International Hockey Federation president Leandro Negre on Wednesday dismissed allegations that the two-match suspension of Indian striker Shivendra Singh for injuring a Pakistani player in the ongoing World Cup was a reflection of FIH's bias against the Asian players.
Negre said tournament director Ken Read was within his power to review the video footage of Shivendra lifting his stick and injuring Fareed Ahmed without the notice of umpires and complaint by Pakistan as it can be done under FIH rules if a player is injured.
"We follow a fair and open procedure without any bias. We follow the rules and guidelines. It is very clear from FIH rules that if a player is injured, the tournament director will have to review it without any complaint from anybody," Negre said.
"Hockey is a fast paced game. The umpires may not notice certain things and Pakistan may not have complained. But if any player is injured we have to review and find out what had happened," he said.

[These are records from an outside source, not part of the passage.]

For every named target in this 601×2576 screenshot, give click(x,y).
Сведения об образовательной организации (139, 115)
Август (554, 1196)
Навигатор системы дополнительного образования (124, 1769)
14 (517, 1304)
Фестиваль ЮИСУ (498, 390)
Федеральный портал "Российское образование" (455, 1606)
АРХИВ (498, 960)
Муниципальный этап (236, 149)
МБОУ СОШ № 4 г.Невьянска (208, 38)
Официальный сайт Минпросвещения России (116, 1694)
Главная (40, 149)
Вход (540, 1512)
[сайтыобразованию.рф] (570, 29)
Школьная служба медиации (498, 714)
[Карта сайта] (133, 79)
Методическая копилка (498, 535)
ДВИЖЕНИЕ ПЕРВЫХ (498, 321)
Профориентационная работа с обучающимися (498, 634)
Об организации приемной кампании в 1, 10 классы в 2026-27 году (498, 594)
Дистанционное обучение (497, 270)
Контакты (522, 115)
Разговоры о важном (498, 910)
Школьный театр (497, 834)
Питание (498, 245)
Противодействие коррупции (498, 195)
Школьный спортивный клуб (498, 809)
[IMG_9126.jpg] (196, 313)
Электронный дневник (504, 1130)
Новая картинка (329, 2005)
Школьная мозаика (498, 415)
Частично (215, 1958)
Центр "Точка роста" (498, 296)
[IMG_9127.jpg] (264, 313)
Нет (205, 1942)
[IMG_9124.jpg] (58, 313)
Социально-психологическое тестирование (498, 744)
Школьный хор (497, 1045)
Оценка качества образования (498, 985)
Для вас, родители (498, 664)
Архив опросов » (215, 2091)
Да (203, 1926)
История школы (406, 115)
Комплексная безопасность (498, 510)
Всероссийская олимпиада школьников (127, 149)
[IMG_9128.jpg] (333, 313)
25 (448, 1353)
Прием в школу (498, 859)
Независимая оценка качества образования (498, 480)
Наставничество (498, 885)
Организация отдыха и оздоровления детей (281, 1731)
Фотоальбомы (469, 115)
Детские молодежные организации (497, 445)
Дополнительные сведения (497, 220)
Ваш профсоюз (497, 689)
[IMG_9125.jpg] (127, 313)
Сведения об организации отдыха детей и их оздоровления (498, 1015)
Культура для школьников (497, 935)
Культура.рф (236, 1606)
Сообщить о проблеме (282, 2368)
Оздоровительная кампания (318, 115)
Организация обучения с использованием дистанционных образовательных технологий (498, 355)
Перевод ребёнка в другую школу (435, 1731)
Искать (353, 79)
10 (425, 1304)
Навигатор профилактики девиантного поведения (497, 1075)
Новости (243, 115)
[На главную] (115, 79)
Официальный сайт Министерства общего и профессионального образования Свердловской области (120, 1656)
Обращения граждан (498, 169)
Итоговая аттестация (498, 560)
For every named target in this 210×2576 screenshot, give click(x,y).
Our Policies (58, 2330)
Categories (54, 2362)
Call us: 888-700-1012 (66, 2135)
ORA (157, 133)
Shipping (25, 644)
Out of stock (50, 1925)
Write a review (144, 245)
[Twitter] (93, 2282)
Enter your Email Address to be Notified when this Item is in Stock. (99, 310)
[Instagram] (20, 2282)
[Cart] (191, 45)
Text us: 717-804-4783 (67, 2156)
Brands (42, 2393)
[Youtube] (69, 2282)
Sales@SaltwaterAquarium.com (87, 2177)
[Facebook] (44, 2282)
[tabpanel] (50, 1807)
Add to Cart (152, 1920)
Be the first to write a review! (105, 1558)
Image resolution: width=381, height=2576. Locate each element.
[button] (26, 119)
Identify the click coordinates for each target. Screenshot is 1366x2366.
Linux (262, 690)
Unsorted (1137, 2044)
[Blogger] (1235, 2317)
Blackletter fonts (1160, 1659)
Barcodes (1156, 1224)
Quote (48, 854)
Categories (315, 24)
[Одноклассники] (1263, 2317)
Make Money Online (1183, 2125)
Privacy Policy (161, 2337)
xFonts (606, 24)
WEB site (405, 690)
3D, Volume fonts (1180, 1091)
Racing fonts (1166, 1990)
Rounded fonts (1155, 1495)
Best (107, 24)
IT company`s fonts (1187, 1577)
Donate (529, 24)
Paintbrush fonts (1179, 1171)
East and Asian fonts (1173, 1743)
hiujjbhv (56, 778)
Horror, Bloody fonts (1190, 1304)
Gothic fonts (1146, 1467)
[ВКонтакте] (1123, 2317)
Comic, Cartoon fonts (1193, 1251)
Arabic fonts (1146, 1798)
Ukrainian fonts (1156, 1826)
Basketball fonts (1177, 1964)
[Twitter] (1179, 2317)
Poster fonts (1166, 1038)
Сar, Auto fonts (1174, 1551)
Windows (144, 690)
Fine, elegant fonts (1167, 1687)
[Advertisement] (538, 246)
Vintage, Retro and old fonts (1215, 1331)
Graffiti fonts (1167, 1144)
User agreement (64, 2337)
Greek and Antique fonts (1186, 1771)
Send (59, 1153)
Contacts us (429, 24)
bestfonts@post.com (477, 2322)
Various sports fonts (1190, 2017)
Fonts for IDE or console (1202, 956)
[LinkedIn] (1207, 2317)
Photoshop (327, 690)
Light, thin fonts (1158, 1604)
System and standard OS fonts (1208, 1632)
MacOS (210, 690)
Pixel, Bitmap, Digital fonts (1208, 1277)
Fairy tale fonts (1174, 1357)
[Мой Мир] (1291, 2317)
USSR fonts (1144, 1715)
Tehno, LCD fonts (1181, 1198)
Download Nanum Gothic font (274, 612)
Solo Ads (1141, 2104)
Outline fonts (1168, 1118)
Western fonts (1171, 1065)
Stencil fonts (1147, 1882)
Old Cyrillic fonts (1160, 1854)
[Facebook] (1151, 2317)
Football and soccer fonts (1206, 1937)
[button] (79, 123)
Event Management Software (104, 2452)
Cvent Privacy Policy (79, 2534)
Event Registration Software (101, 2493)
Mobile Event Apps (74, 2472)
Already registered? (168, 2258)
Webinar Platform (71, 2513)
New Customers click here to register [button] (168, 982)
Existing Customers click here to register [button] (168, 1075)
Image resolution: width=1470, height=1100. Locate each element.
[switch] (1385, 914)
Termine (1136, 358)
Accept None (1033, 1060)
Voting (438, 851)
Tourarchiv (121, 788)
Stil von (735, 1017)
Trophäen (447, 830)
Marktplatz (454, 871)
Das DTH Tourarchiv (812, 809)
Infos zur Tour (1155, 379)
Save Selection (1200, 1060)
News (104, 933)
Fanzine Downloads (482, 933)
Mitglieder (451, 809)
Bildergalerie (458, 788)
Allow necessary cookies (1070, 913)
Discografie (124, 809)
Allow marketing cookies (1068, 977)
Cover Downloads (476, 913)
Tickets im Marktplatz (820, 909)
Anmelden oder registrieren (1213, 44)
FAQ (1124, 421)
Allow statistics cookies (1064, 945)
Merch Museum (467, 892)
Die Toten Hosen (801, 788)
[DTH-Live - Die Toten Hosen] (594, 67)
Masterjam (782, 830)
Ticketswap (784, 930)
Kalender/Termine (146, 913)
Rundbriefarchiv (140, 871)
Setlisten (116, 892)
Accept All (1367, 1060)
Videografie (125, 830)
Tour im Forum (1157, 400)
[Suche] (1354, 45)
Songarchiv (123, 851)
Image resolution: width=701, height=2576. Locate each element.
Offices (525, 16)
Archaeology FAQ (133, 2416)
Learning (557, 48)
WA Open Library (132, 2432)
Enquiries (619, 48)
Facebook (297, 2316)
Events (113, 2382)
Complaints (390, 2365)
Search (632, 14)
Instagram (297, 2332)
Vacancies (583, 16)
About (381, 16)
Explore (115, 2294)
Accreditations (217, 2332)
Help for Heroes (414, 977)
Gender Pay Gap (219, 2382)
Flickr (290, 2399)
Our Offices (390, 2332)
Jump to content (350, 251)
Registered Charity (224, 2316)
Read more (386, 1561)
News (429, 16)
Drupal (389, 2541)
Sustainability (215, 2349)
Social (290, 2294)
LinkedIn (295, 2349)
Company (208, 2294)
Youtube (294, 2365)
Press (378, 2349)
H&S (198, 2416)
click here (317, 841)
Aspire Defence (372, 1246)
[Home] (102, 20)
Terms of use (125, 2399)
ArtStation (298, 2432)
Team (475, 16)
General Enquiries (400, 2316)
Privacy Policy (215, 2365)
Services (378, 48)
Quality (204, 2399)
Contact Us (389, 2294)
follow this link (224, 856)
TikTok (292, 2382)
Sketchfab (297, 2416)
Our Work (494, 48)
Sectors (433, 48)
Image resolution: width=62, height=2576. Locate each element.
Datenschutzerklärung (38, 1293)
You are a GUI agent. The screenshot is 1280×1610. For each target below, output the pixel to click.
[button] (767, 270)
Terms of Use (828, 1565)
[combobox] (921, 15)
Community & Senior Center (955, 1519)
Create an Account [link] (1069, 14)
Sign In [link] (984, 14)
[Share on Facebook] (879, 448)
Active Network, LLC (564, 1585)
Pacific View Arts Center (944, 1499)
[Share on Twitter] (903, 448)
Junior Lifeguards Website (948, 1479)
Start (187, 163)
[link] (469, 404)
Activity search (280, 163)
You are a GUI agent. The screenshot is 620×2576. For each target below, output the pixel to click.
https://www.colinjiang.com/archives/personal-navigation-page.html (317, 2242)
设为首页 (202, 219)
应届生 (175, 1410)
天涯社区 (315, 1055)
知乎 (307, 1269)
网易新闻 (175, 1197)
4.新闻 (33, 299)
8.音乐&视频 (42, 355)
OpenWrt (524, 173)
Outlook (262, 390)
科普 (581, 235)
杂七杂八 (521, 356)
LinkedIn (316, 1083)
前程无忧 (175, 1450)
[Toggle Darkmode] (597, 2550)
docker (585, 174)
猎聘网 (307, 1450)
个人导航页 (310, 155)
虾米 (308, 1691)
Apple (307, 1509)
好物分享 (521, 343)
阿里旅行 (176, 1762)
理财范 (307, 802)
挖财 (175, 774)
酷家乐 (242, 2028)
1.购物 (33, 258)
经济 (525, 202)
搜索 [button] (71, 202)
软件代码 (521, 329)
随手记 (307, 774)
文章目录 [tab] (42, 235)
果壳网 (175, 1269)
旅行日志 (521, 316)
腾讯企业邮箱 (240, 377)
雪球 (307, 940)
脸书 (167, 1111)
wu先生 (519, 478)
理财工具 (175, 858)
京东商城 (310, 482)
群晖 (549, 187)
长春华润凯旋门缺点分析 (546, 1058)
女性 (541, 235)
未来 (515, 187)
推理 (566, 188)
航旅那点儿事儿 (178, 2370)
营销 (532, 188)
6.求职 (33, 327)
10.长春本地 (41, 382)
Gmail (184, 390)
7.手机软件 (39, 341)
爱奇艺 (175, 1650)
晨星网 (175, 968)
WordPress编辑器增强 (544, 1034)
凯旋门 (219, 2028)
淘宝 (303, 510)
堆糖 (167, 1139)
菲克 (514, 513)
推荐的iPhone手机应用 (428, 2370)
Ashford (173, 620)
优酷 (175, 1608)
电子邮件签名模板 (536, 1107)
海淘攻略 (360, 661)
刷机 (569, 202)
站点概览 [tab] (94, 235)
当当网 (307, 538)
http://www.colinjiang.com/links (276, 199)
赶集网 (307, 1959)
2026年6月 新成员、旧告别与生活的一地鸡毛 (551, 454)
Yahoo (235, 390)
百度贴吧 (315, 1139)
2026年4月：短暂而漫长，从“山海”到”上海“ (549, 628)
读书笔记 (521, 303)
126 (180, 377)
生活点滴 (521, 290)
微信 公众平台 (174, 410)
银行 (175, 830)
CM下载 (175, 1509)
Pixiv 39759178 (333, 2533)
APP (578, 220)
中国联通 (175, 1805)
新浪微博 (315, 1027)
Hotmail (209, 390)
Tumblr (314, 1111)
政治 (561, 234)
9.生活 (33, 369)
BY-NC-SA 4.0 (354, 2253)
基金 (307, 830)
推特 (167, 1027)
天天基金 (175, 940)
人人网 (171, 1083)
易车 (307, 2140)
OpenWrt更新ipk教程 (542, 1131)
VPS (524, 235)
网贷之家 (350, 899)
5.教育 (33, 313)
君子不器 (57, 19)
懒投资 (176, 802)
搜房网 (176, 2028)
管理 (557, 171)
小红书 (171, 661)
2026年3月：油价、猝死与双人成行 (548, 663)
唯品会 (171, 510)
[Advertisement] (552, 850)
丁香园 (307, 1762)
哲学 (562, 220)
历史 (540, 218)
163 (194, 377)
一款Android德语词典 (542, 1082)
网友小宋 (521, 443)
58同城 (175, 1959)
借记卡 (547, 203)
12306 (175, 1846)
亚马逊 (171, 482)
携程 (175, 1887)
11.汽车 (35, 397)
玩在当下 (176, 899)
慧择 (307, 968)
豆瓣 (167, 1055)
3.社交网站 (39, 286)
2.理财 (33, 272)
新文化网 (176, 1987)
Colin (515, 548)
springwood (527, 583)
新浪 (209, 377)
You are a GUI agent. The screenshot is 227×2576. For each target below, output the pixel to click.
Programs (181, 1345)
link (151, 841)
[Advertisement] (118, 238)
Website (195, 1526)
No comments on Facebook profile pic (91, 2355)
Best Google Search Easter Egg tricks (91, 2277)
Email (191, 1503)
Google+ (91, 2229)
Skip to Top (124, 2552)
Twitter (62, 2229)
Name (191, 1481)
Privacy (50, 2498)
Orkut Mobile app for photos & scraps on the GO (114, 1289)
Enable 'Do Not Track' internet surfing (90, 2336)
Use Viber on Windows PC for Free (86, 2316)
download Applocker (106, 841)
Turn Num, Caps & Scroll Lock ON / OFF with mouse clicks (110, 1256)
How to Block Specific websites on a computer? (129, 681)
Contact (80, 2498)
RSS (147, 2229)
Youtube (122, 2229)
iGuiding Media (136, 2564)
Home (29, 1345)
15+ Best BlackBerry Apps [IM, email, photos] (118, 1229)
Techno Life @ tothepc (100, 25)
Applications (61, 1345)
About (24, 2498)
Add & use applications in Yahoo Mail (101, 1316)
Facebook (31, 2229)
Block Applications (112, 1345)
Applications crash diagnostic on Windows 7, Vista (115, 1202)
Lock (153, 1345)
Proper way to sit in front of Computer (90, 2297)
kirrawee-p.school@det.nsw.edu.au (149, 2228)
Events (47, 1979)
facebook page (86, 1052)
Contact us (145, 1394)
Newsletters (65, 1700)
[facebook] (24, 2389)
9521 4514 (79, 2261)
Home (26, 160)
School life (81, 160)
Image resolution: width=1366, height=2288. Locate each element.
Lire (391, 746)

"Personally I feel that the incident was not intentional and accordingly the decision was handed," he added.
Negre said that nobody should doubt the fairness of FIH.
"It is important to have fair decisions and at the same time we should also have faith and confidence in the technical officials. Officials of different countries work together and take decisions in FIH," said the Spaniard.
Negre agreed that the video referral system, introduced for the first time in a World Cup here, needs improvement but said it would be continued with.
"It is a new system being used for the second time in a top-flight competition (after the Champions Trophy in Australia last year). But the FIH will continue supporting the system. Hockey is a fast-paced game and the umpires may not able to see everything. So I think we need this system," he said.
Asked if the system would be reviewed after this World Cup, he said, "There is no immediate plan to review it. There is a procedure to follow. The competition director will make a report and submit it to the technical committee, which would then report it to the FIH executive committee if there is any need for changes or improvements," Negre said.
The FIH chief also said that the federation is strictly following the doping guidelines under the World Anti-Doping Code in this World Cup.
"Hockey is one of the cleanest sports despite the players requiring a high level of fitness and physical strength and I am very happy with that. We are strictly WADA compliant," he said.
"I don't know the details of the dope testing procedure here. But we are strictly following the procedure. I think one or two players from each team are being tested after every match," he said.